After the bitter fighting on ‘Black Wednesday,’ the Muslim Brotherhood has to pick from a number of bad options

Avi Issacharoff

Avi Issacharoff, The Times of Israel's Middle East analyst, fills the same role for Walla, the leading portal in Israel. He is also a guest commentator on many different radio shows and current affairs programs on television. Until 2012, he was a reporter and commentator on Arab affairs for the Haaretz newspaper. He also lectures on modern Palestinian history at Tel Aviv University, and is currently writing a script for an action-drama series for the Israeli satellite Television "YES." Born in Jerusalem, he graduated cum laude from Ben Gurion University with a B.A. in Middle Eastern studies and then earned his M.A. from Tel Aviv University on the same subject, also cum laude. A fluent Arabic speaker, Avi was the Middle East Affairs correspondent for Israeli Public Radio covering the Israeli-Palestinian conflict, the war in Iraq and the Arab countries between the years 2003-2006. Avi directed and edited short documentary films on Israeli television programs dealing with the Middle East. In 2002 he won the "best reporter" award for the "Israel Radio” for his coverage of the second intifada. In 2004, together with Amos Harel, he wrote "The Seventh War - How we won and why we lost the war with the Palestinians." A year later the book won an award from the Institute for Strategic Studies for containing the best research on security affairs in Israel. In 2008, Issacharoff and Harel published their second book, entitled "34 Days - The Story of the Second Lebanon War," which won the same prize.

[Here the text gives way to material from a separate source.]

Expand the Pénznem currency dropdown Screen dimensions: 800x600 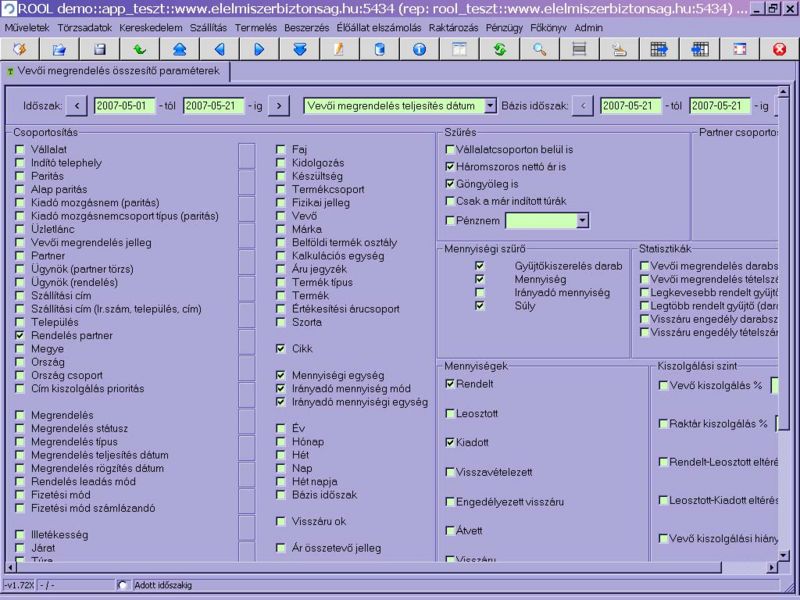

Supporters of ousted Islamist president Mohammed Morsi carry an injured protester at a sit-in camp in Cairo, August 14, 2013. (photo credit: AP/Mohammed Asad)
Supporters of ousted Islamist president Mohammed Morsi carry an injured protester at a sit-in camp in Cairo, August 14, 2013. (photo credit: AP/Mohammed Asad)

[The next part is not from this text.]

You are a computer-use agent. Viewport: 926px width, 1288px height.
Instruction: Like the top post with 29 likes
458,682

By Wednesday evening, the Egyptian army, along with the police, had managed to accomplish what in the morning seemed like mission impossible: it forcibly cleared all the protesters from Rabaa al-Adawiya Square in eastern Cairo. Earlier, the army cleared the smaller A-Nahda Square, facing Cairo University in the heart of the Egyptian capital. However, the price of the evacuation of the larger square was heavy, perhaps even too heavy, for the fledgling government.

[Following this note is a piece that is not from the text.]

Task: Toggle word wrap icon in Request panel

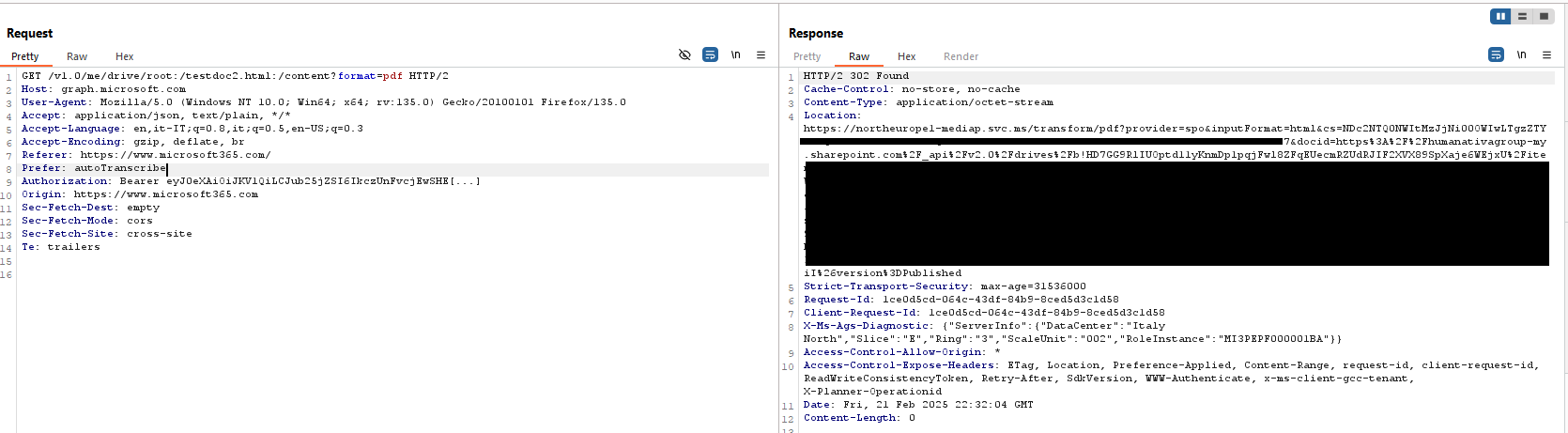Action: click(711, 55)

According to the Muslim Brotherhood, during the evacuation of tens of thousands of demonstrators in Rabaa al-Adawiya Square, 2,600 people were killed. Even if that number is wildly exaggerated, several hundred people were killed in clashes with the army and police.

Thus, Defense Minister Abdel Fattah el-Sissi emerged victorious in the battle, and evacuated in relatively short order the Muslim Brotherhood demonstrators. But the campaign is far from over.

The best evidence for this is the resignation of Muhammed ElBaradei, the provisional vice-president, and the criticism from key political figures who supported the ouster of the Muslim Brotherhood just a month and a half ago.

Public support for the military is also expected to wane in the wake of “Black Wednesday.”

It is difficult to determine at this stage how this will affect the stability of the new government. Egypt, after the overthrow of president Mohammed Morsi, remains dependably unpredictable.

Interior Minister Muhammad Ibrahim reported Wednesday night that 43 Egyptian policemen, including 18 officers, were killed in the battles in Cairo. This underlines that at least some of the Muslim Brotherhood members were armed; the army published some of their pictures.

The big question now is how the Muslim Brotherhood will react after this first battle ended in military defeat. It is doubtful that the movement intends to alter its plan to keep demonstrating.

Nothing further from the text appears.